Polychlorinated naphthalenes (PCNs) are widely distributed in the aquatic environment and can be transmitted through the food chain, which can amplify their toxic effects on human. To inhibit their transmission in the trophic level, this study aimed to predict the joint toxicity mechanism of polychlorinated naphthalenes (PCNs) to the key organisms and control scheme of its toxicity in the aquatic food chain (green algae-Daphnia magna-fish). The toxic effect grade and mode of action (MoA) of PCNs on the food chain were first predicted to guide the establishment of toxic mechanism model. QSAR models were constructed to quantify the mechanism of aquatic toxicity due to PCNs. The results showed the PCN compounds studied were highly toxic at all the trophic levels of the aquatic food chain. The binding ability of PCNs to the aquatic organisms was the main factor causing the toxicity of PCNs in the food chain, followed by electronic parameters E_HOMO and E_LUMO. Moreover, the binding ability between PCNs and food chain receptors was related to the molecular hydrophobicity, the hydrophobicity can be changed by adjusting the ability of PCNs to be adsorbed by sediment and their chlorine substituents, while the effect of PCNs electronic parameters (E_HOMO and E_LUMO) can be adjusted by their solvation effect. In addition, the macro-control scheme of PCN-based aquatic toxicity mechanism was established, and the molecular dynamics (MD) simulation confirmed its effectiveness and accessibility. The MD simulation showed the inhibition effect of nutrition-grade toxicity in the food chain was significant when the external stimulation conditions of solvation, anaerobic dechlorination and molecular adsorption were improved, with the decrease range of 66.26–263.16%, 198.93–323.98% and 189.24–549.48%, respectively. This work reveals new insights into the mechanism of PCNs joint toxicity to aquatic ecosystem food chain and develop appropriate strategies for its ecological risk management.

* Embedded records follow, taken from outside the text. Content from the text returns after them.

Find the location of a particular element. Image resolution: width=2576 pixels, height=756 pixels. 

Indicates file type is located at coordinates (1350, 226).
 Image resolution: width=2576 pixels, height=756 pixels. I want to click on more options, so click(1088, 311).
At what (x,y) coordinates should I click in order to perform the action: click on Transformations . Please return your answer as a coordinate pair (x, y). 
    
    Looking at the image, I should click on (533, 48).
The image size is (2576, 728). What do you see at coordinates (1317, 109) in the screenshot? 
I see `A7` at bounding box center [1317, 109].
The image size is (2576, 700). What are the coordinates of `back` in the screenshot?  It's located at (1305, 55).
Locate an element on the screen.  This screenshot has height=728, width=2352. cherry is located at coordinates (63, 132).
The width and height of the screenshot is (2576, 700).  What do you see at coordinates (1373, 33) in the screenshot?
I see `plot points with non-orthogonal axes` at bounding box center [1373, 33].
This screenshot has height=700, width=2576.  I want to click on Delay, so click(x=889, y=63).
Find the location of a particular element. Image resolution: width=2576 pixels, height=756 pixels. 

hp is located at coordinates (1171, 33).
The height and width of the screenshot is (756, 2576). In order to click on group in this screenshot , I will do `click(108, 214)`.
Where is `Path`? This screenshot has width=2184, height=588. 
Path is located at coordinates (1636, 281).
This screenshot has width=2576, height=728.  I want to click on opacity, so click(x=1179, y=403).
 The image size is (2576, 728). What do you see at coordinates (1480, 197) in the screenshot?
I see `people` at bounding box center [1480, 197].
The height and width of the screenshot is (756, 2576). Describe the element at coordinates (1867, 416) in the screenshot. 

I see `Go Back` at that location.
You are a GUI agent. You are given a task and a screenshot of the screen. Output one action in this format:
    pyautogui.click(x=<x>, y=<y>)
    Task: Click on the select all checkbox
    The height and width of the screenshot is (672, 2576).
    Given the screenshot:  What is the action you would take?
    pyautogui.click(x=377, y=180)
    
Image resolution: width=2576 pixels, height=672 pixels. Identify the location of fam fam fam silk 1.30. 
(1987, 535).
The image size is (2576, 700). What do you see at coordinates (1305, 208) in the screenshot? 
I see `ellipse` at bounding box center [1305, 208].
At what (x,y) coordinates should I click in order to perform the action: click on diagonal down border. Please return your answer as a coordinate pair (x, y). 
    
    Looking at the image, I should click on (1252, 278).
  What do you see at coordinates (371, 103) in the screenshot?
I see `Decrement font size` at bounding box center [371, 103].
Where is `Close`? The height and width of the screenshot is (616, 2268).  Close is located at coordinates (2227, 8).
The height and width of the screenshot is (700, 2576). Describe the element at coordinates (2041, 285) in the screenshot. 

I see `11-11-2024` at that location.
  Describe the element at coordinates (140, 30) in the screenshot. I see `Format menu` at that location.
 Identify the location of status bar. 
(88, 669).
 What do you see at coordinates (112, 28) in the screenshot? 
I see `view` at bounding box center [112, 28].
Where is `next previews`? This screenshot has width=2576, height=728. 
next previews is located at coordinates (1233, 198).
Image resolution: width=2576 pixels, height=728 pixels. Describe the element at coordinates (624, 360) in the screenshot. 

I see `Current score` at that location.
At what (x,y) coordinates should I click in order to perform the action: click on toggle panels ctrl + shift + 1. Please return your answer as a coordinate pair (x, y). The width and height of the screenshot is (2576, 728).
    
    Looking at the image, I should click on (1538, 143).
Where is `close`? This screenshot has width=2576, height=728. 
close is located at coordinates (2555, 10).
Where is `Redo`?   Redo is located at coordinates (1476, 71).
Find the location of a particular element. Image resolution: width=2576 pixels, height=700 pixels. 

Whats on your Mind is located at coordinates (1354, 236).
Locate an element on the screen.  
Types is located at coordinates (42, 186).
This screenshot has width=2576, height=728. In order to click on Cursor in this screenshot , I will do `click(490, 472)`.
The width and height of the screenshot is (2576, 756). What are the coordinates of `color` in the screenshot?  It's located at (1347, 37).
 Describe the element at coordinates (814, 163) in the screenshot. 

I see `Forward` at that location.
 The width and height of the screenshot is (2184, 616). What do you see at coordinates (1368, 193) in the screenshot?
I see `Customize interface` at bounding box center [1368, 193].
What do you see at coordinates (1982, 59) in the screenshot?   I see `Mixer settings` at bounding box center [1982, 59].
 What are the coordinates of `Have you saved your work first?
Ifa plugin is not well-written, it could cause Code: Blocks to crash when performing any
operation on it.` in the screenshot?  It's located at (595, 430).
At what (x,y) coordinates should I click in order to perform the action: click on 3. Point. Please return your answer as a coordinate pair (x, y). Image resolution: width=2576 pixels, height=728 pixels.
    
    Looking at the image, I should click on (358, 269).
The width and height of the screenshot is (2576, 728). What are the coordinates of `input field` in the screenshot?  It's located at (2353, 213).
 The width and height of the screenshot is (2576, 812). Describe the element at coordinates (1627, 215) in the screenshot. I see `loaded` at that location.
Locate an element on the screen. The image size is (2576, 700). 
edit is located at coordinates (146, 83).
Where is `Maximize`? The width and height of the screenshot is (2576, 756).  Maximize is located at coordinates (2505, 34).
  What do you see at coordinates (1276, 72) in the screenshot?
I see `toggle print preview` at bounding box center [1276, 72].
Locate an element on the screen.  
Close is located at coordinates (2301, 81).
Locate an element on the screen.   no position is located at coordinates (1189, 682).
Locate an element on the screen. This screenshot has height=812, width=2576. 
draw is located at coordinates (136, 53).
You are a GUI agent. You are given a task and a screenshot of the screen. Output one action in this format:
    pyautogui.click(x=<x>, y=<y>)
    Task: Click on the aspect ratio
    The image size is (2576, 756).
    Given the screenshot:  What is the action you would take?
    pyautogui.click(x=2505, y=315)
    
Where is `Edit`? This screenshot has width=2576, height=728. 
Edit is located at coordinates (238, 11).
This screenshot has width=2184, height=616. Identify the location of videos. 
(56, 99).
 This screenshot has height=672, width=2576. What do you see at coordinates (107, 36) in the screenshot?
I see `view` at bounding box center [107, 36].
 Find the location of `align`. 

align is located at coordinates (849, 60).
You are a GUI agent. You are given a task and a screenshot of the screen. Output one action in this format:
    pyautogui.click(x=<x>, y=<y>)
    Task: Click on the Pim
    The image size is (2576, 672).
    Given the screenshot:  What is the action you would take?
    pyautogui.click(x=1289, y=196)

多氯萘（PCN）在水生环境中广泛分布，并可以通过食物链传播，从而放大了它们对人体的毒性作用。为了抑制它们在营养水平上的传播，本研究旨在预测多氯萘（PCNs）对关键生物的联合毒性机制及其在水生食物链（绿藻-大水蚤）中的毒性控制方案。-鱼）。首先预测了PCNs在食物链上的毒性作用等级和作用方式（MoA），以指导毒性机制模型的建立。构建了QSAR模型以量化PCN引起的水生毒性机理。结果表明，所研究的PCN化合物在水生食物链的所有营养水平上均具有剧毒。PCN与水生生物的结合能力是引起PCN在食物链中毒性的主要因素，其次是电子参数E _HOMO和E _LUMO。此外，PCNs与食物链受体之间的结合能力与分子疏水性有关，可以通过调节PCNs被沉积物及其氯取代基吸附的能力来改变疏水性，而PCNs的电子参数（E _HOMO和Ë _LUMO）可以通过其溶剂化效果进行调整。此外，建立了基于PCN的水生毒性机理的宏观调控方案，并通过分子动力学（MD）仿真验证了其有效性和可及性。分子动力学模拟表明，改善溶剂化，厌氧脱氯和分子吸附等外部刺激条件，对食物链营养级毒性的抑制作用显着，下降幅度分别为66.26-263.16％，198.93-323.98％和189.24。分别为–549.48％。这项工作揭示了PCNs对水生生态系统食物链的联合毒性机理的新见解，并为其生态风险管理制定了适当的策略。